S. Paolo era di carattere quanto mai forte: e quale potenza costituivano in lui una convinzione, la fede! Eppure sempre si mostrò docile verso chi la Provvidenza dispose per guidarne i passi.
Quando Paolo fu fermato sopra la via di Damasco domandò: «Signore, che vuoi ch'io faccia?». Ma Gesù, invece di rivelargli Egli stesso i diversi disegni, lo mandò ad Anania, perché da lui apprendesse ciò che doveva fare. Di qui S. Francesco di Sales, come Leone XIII, spiegano l'ufficio e la necessità di una buona direzione. Scrive infatti Leone XIII: «A S. Paolo viene detto: Entra in città e là ti sarà detto che cosa devi fare". Così fu sempre praticato nella Chiesa; questa è la dottrina unanimemente professata da tutti coloro che nel corso dei secoli rifulsero per scienza e santità».
Dopo aver perfezionato e resa stabile la sua conversione, e dopo aver orientata interamente la sua vita verso Gesù Cristo, la sua esistenza, Saulo si era ritirato a Tarso e se ne stava in umile silenzio, sebbene un gran fuoco ardesse nella sua anima. Non si mosse, finché non arrivò Barnaba per invitarlo ad Antiochia: Barnaba, venuto da Antiochia gli rappresentava la Chiesa. Vi andò subito, obbediente. Là trovò dottori e profeti: Saulo tra essi è nominato come ultimo. Occorre per farlo entrare nel suo proprio apostolato fra i gentili che lo Spirito Santo parli ai seniori: «mettete a parte Saulo e Barnaba per la missione cui li ho destinati». Ed i seniori comunicano l'ordine divino, poi dopo il digiuno li ordinano.
Solo allora Saulo comincia il suo stabile apostolato.
Così: Anania, Barnaba, i seniori di Antiochia sono le guide, o diciamo, direttori spirituali per S. Paolo. Essi compirono bene la loro parte e San Paolo la eseguì bene; e la Chiesa ebbe l'apostolo che lavorò più di tutti: la cui anima ed il cui cuore sempre palpitano nella Chiesa.

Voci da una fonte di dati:

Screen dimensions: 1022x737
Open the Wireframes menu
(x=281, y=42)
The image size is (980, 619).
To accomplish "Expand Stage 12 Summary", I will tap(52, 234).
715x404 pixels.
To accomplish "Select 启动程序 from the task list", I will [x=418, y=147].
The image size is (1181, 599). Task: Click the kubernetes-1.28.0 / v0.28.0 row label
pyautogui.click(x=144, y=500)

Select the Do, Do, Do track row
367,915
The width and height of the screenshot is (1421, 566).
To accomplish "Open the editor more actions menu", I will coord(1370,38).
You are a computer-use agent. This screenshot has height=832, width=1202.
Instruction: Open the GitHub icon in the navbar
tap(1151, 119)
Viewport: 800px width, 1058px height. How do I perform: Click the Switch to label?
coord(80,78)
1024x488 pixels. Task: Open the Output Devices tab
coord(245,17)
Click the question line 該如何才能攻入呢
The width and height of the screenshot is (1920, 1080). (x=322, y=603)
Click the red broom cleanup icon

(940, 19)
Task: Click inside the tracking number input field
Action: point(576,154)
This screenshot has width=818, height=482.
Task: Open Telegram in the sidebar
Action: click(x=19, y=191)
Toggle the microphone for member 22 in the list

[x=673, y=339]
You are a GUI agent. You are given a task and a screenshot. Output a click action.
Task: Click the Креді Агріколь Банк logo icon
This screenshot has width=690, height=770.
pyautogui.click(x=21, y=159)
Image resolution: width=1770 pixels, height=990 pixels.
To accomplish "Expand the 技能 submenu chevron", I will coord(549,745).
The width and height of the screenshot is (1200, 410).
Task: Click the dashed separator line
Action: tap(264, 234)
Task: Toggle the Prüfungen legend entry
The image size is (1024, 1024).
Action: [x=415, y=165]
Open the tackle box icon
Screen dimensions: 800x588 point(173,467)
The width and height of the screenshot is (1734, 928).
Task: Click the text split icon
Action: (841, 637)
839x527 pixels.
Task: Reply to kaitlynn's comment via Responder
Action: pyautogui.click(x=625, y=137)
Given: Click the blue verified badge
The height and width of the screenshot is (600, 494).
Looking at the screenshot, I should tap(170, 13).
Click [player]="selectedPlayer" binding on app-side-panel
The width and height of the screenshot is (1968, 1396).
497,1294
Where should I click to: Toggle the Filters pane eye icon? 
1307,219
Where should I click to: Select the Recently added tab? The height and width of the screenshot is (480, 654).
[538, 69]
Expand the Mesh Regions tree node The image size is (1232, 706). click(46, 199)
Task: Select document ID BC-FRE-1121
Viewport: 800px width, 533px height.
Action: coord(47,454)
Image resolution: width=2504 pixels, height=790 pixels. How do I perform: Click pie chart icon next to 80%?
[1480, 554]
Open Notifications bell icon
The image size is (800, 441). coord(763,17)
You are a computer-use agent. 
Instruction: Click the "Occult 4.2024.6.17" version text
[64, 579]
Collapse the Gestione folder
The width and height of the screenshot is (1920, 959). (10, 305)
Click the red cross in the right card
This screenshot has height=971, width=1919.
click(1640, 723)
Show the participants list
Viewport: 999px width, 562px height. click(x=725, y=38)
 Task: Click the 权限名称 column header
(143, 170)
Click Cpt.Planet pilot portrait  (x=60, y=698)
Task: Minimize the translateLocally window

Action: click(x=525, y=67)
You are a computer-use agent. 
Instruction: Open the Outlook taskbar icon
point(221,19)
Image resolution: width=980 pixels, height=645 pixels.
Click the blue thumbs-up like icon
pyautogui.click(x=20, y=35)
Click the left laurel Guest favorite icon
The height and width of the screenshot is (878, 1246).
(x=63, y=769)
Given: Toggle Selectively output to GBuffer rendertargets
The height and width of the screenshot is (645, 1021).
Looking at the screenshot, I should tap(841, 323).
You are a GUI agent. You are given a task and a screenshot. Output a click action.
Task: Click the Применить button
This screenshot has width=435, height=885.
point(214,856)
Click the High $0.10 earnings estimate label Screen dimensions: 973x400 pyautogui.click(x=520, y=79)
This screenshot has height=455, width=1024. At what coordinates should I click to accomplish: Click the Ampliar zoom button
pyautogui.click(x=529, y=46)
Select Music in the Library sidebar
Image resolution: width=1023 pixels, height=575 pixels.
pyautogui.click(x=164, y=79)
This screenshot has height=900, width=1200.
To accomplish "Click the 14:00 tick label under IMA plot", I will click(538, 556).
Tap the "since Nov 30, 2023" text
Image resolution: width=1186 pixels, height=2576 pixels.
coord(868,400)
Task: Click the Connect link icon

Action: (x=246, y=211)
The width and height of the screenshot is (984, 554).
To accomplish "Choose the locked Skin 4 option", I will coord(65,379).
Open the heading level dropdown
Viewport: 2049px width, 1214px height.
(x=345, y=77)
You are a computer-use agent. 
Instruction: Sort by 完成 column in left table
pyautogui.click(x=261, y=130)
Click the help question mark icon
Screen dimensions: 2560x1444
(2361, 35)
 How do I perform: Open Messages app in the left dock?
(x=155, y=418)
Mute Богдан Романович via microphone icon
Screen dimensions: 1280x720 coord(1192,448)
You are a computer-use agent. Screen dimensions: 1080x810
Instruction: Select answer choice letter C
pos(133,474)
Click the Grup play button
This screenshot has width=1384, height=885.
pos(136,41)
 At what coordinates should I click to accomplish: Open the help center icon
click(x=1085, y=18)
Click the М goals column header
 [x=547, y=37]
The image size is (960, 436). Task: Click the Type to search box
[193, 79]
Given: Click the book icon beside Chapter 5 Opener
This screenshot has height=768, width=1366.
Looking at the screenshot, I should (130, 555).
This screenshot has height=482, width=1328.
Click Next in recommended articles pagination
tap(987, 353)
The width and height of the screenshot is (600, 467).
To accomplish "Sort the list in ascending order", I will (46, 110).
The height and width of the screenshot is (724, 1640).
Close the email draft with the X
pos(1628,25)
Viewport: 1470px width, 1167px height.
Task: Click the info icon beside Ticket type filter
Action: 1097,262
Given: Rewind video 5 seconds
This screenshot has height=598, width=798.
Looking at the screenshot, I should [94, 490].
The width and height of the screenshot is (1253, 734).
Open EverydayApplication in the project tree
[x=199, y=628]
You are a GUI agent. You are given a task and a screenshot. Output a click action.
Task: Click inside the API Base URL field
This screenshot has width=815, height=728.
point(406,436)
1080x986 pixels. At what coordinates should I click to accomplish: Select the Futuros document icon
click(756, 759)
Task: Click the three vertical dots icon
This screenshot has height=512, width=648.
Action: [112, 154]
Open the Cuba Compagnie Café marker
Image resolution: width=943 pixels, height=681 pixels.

* _Esercizi_
**A)** Riporta dal brano su san Paolo il passo che inizia con «S. Paolo era» e prosegue fino a «guidarne i passi.».
**B)** Secondo il brano su san Paolo, perché Gesù, fermato Paolo sulla via di Damasco, lo manda ad Anania invece di rivelargli Egli stesso i suoi disegni? Rispondi in una-tre frasi.
Le voci non hanno alcun ruolo in questo esercizio.

* _Soluzioni per esercizio_
**A)**
S. Paolo era di carattere quanto mai forte: e quale potenza costituivano in lui una convinzione, la fede! Eppure sempre si mostrò docile verso chi la Provvidenza dispose per guidarne i passi.

**B)** Gesù manda Paolo ad Anania perché impari da lui ciò che deve fare. Da questo episodio san Francesco di Sales e Leone XIII spiegano l'ufficio e la necessità di una buona direzione.